Eigen wijsheid

“Er is, broeders en zusters, een goddelijk geheim dat ik u niet wil onthouden, omdat ik wil voorkomen dat u op uw eigen inzicht afgaat”
(Romeinen 11: 25a)

Paulus is voor ons anno 2013 soms moeilijk te doorgronden in zijn opvattingen. Naar mijn overtuiging heeft dat alles te maken met de veranderingen die in ons samenleven hebben plaatsgevonden. Echter, in de bron die Paulus voedt en waar hij steeds op terug wil vallen zijn die verschillen aanzienlijk kleiner. Paulus is een navolger van Christus, die steeds probeert mensen te verbinden met elkaar en met God. Bovenstaande tekst maakt deel uit van een verhandeling of een aanzet tot nadenken over de positie van het volk Israël en de overige volken: ook daarin probeert Paulus te verbinden. Vervolgens zegt Paulus dat wij mensen niet te veel moeten vertrouwen op onze eigen-wijsheid, want dan lukt dat niet. Mijn eerste reactie was: hoe moeten we dat dan anders doen.

Wij proberen de keuzes die we maken in ons leven altijd inzichtelijk te maken, zodat je ze kunt verantwoorden of tenminste kunt uitleggen. Zo proberen we ook onze kinderen op te voeden: je moet in het leven keuzes maken en het is belangrijk dat je weet hebt van de achtergronden waarom je doet wat je doet en waarom je laat wat je laat. Dat is toch eigen-wijsheid? Dat komt uit jezelf. Dat nadenken doe je zelf. Dat heeft te maken met verantwoordelijk zijn voor je daden, voor je manier van leven. En als ik Kuitert goed begrijp gaat het met geloven en onze verbondenheid met God net zo: alle denken over boven komt uit onszelf. Bovendien als er iemand is die eigen-wijsheid ten toon spreidt is het toch wel Paulus.

Nee, dat is niet zo. Keer op keer zegt Paulus dat hij zich afvraagt of wij mensen ons wel realiseren dat de Opstanding van Jezus ruimte maakt voor nieuw leven en dat die vernieuwing op ons toekomt.

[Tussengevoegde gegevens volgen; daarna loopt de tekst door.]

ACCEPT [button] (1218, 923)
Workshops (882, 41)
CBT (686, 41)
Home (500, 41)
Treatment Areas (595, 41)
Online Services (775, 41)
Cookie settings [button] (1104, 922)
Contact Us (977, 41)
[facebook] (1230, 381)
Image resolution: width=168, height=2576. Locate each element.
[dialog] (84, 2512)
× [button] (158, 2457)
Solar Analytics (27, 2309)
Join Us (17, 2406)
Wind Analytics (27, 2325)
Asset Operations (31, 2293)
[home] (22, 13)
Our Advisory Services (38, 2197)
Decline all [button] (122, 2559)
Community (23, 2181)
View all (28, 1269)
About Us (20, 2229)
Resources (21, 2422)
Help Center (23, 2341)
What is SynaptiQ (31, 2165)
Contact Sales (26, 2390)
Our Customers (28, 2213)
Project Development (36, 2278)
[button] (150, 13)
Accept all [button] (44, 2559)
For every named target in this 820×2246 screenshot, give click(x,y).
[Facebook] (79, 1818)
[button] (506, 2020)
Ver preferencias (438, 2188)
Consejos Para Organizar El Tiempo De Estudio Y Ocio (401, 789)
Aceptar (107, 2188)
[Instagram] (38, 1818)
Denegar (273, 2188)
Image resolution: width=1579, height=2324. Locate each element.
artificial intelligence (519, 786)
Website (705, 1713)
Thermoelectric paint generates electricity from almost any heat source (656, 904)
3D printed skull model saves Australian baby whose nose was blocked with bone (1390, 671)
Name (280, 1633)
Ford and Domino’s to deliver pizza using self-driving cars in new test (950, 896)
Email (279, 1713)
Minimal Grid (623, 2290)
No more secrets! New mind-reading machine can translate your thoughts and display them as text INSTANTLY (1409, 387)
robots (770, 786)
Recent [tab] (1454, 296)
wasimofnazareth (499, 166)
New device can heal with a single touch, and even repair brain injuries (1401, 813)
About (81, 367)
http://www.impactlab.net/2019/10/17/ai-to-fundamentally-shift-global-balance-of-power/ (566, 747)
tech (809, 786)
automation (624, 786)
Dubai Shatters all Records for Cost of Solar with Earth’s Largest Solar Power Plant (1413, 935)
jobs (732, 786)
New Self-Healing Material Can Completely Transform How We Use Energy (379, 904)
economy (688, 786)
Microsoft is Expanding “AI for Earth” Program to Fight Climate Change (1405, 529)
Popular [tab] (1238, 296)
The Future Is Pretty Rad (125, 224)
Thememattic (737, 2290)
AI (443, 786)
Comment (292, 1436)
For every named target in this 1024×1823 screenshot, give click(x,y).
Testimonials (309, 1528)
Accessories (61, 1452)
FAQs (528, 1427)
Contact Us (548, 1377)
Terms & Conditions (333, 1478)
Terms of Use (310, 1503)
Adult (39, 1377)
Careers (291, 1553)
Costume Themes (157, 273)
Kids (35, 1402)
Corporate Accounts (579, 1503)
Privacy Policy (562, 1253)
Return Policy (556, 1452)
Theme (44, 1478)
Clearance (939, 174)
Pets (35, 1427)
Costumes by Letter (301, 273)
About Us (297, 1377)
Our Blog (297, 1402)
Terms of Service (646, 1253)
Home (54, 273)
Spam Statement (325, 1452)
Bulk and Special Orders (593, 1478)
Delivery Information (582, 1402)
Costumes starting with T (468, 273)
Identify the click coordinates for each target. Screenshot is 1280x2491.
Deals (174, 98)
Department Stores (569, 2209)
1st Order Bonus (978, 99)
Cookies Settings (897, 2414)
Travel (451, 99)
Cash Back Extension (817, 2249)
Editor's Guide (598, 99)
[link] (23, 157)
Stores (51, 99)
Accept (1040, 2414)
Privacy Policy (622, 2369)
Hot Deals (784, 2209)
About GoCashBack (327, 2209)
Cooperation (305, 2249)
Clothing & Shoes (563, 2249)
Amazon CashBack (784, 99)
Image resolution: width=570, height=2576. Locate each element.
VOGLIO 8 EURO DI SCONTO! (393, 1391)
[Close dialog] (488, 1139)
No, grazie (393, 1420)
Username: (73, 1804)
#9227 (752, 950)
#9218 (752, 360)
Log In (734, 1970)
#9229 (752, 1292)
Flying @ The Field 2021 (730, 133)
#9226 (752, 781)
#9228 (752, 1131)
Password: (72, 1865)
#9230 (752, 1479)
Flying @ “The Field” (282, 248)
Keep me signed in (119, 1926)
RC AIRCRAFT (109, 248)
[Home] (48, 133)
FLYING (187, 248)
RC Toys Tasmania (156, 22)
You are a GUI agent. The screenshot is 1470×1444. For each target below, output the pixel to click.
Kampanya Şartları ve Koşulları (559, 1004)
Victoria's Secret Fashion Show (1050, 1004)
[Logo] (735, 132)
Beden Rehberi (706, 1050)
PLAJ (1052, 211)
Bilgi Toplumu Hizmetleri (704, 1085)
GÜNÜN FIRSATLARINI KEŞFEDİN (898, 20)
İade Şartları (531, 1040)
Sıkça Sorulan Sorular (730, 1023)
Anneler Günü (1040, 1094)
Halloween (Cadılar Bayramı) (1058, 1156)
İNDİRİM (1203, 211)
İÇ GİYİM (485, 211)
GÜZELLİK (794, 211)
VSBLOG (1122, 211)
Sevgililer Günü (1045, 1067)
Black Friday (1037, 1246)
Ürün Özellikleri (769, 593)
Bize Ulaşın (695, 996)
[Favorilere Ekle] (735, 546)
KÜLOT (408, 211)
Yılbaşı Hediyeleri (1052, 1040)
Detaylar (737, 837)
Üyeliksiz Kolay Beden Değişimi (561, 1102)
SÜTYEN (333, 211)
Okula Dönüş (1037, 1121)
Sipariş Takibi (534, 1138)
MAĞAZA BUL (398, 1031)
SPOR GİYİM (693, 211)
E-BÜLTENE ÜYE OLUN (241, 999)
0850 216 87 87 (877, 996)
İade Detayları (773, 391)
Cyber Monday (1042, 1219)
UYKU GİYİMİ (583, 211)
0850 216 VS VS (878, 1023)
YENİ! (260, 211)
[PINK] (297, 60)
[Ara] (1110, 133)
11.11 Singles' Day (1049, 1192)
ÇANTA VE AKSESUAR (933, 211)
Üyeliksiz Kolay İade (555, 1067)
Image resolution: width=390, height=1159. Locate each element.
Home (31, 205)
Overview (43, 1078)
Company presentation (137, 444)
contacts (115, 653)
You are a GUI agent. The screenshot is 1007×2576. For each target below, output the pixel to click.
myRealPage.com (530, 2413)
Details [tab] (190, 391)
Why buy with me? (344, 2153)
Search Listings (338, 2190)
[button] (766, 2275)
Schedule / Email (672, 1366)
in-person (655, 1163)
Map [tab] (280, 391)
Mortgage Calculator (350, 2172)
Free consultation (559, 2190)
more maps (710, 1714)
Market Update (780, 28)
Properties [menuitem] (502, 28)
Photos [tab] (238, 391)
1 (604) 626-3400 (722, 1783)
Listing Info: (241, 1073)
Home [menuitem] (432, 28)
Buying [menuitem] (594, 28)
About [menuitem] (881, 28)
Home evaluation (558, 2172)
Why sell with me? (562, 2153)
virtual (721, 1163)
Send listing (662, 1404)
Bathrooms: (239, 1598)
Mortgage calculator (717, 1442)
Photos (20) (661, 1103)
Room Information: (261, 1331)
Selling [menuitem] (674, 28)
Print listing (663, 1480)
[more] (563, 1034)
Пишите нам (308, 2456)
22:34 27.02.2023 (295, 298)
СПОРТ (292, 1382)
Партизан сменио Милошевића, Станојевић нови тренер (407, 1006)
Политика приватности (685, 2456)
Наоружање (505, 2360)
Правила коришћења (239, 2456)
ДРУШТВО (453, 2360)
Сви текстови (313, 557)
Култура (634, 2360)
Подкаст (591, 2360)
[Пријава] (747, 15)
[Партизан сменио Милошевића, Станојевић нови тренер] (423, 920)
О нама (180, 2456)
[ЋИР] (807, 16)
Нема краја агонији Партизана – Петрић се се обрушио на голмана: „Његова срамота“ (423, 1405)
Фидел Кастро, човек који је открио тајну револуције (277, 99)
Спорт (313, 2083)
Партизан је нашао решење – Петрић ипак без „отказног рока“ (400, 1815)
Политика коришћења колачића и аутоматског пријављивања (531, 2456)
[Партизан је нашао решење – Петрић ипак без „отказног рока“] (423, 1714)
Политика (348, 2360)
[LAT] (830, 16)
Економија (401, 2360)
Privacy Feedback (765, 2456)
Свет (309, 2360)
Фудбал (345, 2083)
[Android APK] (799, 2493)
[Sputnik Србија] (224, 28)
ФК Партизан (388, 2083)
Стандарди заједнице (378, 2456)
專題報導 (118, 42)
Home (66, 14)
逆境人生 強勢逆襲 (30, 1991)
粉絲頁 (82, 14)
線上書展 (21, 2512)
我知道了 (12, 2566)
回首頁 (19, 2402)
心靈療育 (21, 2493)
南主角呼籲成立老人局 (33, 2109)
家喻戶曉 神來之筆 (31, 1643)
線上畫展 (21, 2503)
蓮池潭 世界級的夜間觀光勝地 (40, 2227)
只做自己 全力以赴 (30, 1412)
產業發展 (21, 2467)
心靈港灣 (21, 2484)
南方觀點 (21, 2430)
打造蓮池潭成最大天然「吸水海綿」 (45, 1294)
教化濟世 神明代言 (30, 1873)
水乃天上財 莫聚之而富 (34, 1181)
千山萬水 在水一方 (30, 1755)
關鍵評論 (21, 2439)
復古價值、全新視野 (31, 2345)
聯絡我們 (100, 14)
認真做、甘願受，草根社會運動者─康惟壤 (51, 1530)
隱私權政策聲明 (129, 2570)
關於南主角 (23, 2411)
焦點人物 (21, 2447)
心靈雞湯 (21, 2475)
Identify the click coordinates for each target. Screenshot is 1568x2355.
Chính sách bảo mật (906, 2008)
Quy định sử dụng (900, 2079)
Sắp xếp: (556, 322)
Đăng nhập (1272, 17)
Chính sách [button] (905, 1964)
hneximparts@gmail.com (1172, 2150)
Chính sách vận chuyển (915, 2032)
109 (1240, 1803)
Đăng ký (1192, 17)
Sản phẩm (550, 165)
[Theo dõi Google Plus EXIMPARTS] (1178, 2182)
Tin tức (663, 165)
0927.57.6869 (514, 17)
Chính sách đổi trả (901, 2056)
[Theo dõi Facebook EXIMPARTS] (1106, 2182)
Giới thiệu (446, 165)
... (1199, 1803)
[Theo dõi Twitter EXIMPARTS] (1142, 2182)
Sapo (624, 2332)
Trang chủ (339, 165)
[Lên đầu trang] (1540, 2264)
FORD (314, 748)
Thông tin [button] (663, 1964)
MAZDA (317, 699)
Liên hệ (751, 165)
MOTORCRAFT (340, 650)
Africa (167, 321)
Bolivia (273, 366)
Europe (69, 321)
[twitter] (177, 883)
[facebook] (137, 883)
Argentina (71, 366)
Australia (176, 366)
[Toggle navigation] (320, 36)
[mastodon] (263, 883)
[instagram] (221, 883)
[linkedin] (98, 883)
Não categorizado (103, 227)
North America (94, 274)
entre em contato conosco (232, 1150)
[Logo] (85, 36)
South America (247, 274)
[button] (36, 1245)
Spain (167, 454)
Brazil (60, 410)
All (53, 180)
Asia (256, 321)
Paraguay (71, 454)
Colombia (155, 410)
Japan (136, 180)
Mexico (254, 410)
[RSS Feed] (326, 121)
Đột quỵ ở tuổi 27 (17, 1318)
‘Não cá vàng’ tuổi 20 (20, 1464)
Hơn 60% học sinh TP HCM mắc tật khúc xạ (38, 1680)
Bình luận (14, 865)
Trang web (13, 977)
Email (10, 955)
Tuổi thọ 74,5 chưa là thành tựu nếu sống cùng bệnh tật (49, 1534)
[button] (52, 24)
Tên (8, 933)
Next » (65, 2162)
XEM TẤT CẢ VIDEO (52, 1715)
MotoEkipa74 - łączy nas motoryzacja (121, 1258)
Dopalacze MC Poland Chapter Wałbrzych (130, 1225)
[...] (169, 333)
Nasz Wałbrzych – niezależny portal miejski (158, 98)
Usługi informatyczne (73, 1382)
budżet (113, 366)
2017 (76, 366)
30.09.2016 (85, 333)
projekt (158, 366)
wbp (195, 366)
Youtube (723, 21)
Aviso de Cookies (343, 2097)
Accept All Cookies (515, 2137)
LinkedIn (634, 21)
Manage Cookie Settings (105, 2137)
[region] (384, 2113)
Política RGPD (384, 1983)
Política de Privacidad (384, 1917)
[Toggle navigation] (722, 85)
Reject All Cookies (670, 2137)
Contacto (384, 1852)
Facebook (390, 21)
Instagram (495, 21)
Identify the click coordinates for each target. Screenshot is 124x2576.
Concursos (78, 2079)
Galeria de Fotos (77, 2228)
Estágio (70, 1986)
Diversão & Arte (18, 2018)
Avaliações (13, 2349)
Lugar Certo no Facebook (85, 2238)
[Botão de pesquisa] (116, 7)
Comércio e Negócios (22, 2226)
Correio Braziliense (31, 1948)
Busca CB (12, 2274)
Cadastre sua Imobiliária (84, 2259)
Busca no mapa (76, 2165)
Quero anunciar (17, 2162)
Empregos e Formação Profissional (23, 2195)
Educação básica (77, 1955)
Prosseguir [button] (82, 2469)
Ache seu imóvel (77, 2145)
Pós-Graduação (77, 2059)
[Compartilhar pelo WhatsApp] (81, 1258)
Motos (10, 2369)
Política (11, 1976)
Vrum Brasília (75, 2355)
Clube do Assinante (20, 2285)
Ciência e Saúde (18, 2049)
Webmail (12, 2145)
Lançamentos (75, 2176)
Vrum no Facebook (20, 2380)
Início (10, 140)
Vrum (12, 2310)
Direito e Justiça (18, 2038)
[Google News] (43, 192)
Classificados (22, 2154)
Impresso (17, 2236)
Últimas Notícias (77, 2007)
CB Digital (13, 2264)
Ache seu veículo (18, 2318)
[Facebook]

Keer op keer vraagt Paulus aan de mensen of ze wel in staat zijn los te laten om opnieuw te kunnen beginnen. En ik denk dat Paulus aan ons vandaag vraagt of we in onze eigen-wijsheid wel acht slaan op onze kwetsbaarheid en onze beperkingen, want die hebben we volop. Hij wijst op de manier waarop God met de aartsvaders is opgetrokken: als een roepstem, die mensen in de ruimte van Zijn liefde leven geeft.

Hij wijst ook op de barmhartigheid van Godswege, die mensen elkaar de ruimte geeft om bijvoorbeeld te vergeven. Hij roept op om niet zelfgenoegzaam naar binnen gekeerd te zijn als mens en als gemeente, maar open naar buiten toe, naar de mensen en alles wat er gebeurt. Daar moet je rekening mee houden, want wanneer je alleen aan jezelf denkt zal het niet goed gaan.

Het goddelijk geheim zit hem in het rekening houden en delen met anderen van je eigen kwetsbaarheid. Dat is moeilijk, maar o zo noodzakelijk.

Ik vond het eigenlijk wel mooi verwoord in een tekst van Maria de Groot, een schuldbelijdenis:

Wij belijden
dat wij in de sleur van ons leven
niet meer verwonderd zijn
wij hebben al zo veel gewoon leren vinden
dat de liefde en genade en vergeving
ons niet meer doen opspringen van vreugde

wij belijden dat wij u missen
tot in de grond van ons bestaan
maar dat wij het verlangen naar u
tot zwijgen brengen door te grijpen naar wat vlakbij is.

wij belijden dat wij zelfgenoegzaam zijn geweest
en onze armoede niet hebben beseft
voordat wij hier bij u zijn gekomen
en geen bedekking meer hebben
voor wat wij niet zijn
en voor wat wij niet deden.

Heer, neem ons in uw genade aan
schaam u niet voor de armoede van hen
die zich uw kinderen durven noemen
en leid ons op uw weg.

Ik dacht: misschien roept Paulus ons wel op dit na te zeggen en ons daar aan over te geven.